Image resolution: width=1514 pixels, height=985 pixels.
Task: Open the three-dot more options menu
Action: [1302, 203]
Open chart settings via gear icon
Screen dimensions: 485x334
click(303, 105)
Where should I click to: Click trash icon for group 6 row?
□ □ □ □
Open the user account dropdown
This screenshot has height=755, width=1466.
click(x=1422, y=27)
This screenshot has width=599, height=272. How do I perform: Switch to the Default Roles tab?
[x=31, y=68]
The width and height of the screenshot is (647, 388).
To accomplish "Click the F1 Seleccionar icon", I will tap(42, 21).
□ □ □ □
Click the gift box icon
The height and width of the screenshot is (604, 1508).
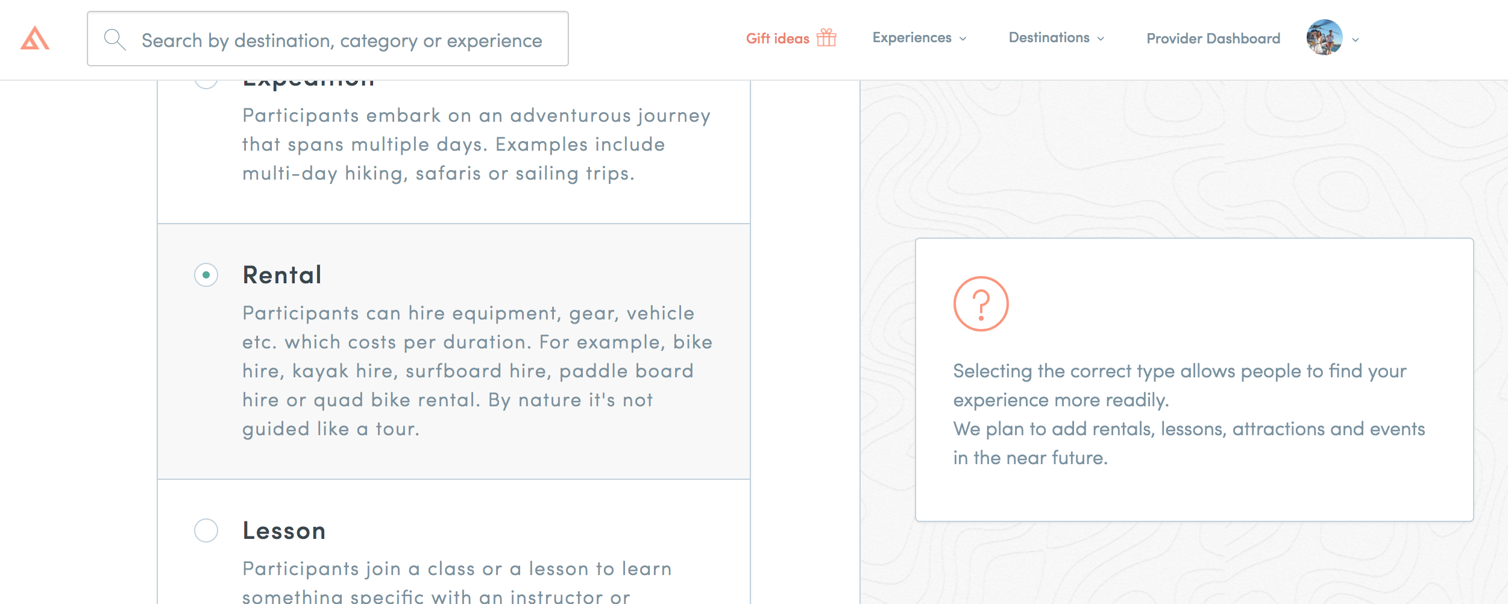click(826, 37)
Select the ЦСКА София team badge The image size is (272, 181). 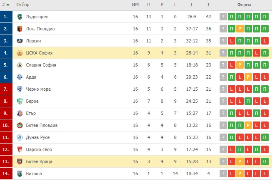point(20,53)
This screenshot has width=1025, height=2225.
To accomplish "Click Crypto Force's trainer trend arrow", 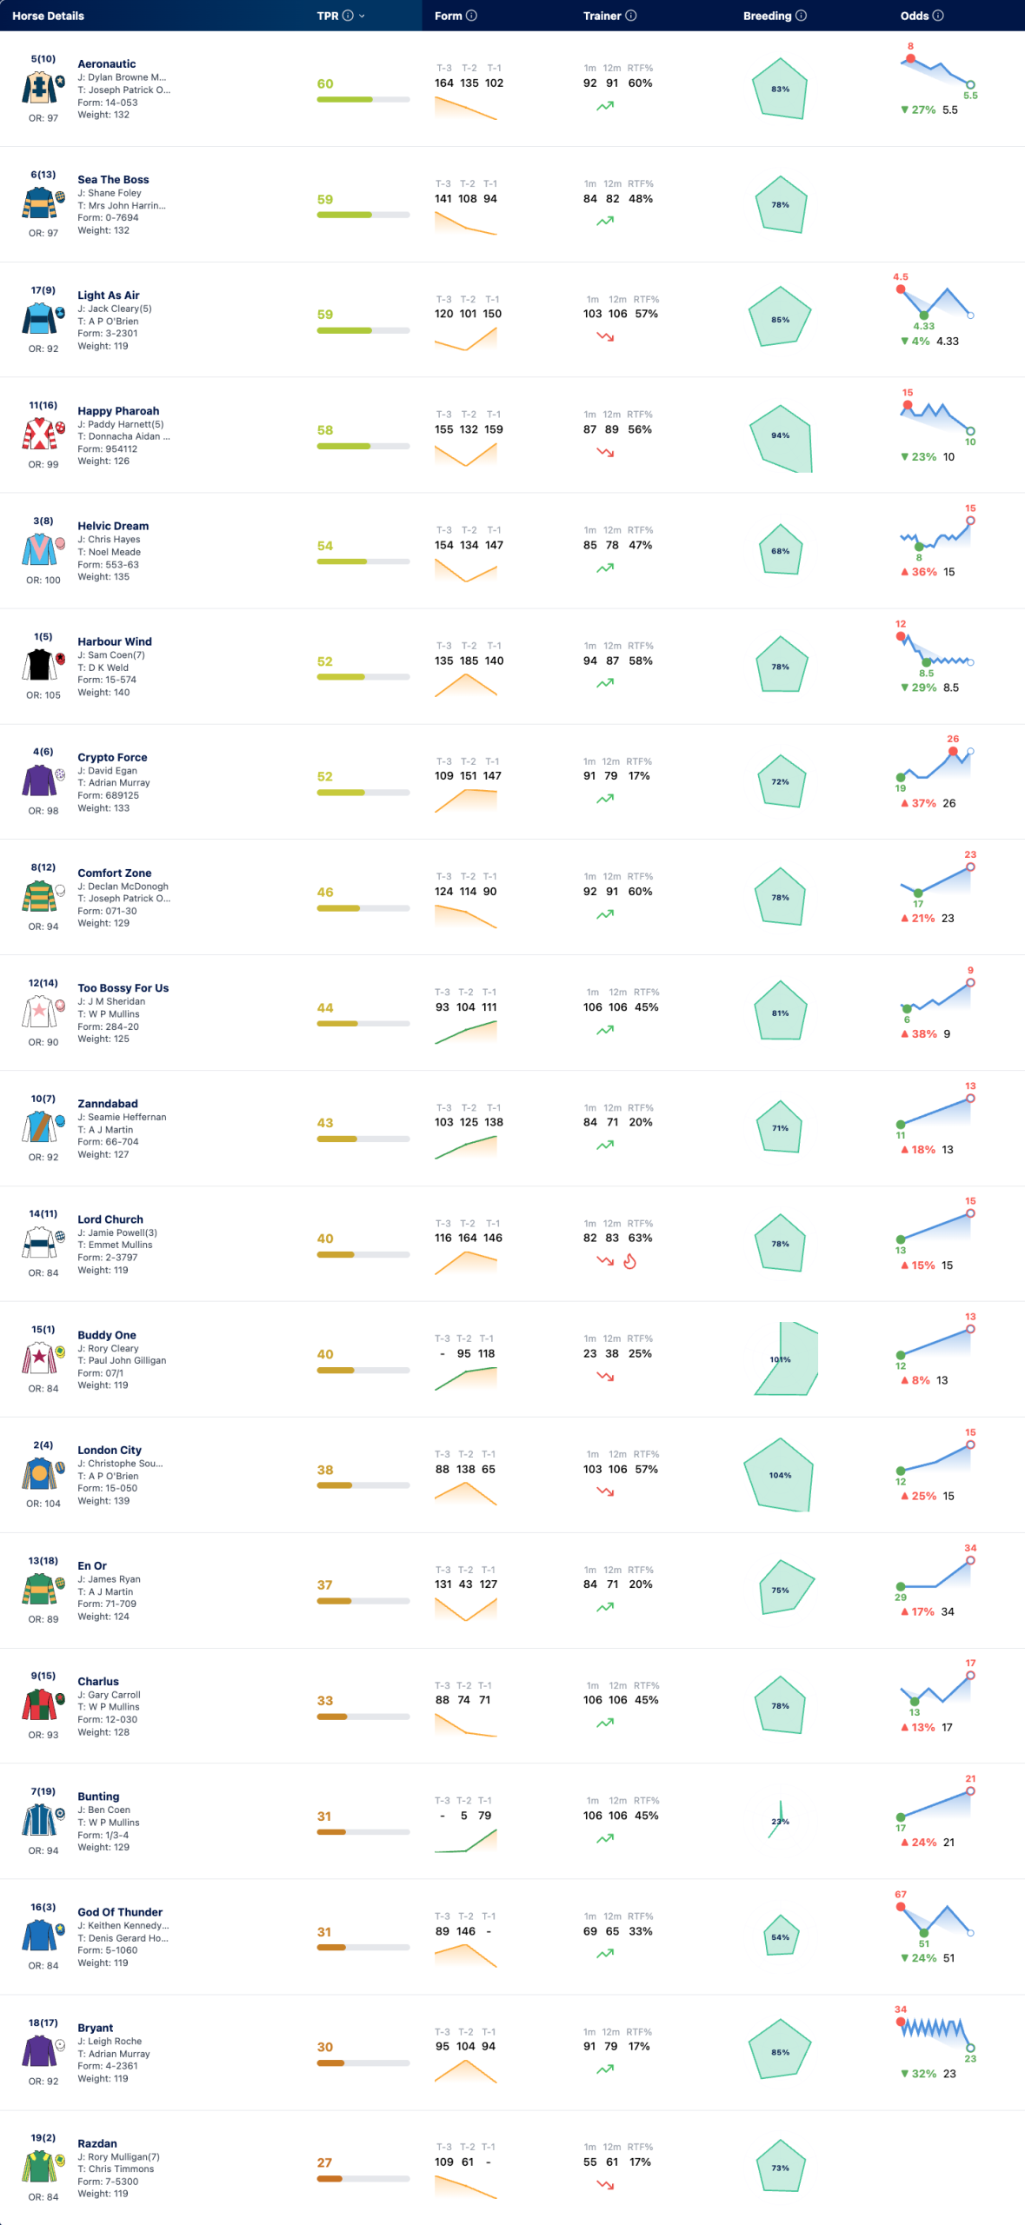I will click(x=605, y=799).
□ □ □ □
Exercise details: Return a word-for-word copy of the lines above from the one holding "Open the user account dropdown" through the one holding "The width and", with both of them included and nothing besides.

Result for this exercise:
Open the user account dropdown
This screenshot has height=755, width=1466.
click(x=1422, y=27)
This screenshot has width=599, height=272. How do I perform: Switch to the Default Roles tab?
[x=31, y=68]
The width and height of the screenshot is (647, 388).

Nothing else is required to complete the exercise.